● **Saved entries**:
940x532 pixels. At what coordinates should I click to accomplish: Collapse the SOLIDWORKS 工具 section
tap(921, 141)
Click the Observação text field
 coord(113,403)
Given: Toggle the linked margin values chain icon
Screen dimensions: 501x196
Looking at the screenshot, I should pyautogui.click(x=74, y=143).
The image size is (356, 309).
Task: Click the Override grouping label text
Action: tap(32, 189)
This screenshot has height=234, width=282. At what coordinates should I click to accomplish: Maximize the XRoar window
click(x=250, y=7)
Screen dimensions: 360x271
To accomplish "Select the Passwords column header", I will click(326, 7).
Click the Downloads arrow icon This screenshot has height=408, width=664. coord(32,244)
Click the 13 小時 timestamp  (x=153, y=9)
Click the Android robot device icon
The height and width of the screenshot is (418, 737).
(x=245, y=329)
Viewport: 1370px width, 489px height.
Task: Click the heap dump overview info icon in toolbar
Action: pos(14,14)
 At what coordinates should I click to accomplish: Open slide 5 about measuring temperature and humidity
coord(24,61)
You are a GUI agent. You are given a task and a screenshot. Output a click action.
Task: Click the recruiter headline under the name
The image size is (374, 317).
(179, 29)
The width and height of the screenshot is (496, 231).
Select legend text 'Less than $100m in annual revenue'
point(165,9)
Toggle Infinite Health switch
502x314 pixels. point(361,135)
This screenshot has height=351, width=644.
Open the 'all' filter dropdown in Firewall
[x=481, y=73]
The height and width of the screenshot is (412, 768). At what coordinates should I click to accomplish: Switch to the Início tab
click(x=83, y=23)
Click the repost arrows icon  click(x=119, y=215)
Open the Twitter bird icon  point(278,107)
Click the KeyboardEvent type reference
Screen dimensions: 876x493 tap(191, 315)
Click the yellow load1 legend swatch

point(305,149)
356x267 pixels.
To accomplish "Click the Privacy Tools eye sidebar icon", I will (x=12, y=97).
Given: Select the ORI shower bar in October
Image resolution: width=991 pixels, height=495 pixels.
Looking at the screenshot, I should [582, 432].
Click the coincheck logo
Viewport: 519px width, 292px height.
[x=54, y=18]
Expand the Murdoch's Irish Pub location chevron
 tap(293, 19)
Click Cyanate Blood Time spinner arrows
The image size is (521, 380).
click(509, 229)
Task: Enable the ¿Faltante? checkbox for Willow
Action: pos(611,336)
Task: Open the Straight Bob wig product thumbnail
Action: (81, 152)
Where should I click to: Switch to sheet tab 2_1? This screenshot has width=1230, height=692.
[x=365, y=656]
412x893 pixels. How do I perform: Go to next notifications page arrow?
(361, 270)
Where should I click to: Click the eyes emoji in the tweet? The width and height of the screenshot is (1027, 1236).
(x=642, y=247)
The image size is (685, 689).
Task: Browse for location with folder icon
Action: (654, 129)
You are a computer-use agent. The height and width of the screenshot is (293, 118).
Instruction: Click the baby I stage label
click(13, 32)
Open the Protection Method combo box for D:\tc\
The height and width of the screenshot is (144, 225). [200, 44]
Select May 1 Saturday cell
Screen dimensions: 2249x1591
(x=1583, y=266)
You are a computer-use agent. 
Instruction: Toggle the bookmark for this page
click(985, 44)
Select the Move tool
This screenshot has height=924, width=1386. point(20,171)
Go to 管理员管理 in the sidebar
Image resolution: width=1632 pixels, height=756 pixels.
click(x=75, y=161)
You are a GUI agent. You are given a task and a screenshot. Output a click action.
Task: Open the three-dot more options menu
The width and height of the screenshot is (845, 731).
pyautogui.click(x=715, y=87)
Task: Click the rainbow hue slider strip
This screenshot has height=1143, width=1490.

● **Try it**:
Give again, exactly as written, every line from the first one above through the line that has "Given: Toggle the" in it.

● **Solution for this problem**:
940x532 pixels. At what coordinates should I click to accomplish: Collapse the SOLIDWORKS 工具 section
tap(921, 141)
Click the Observação text field
 coord(113,403)
Given: Toggle the linked margin values chain icon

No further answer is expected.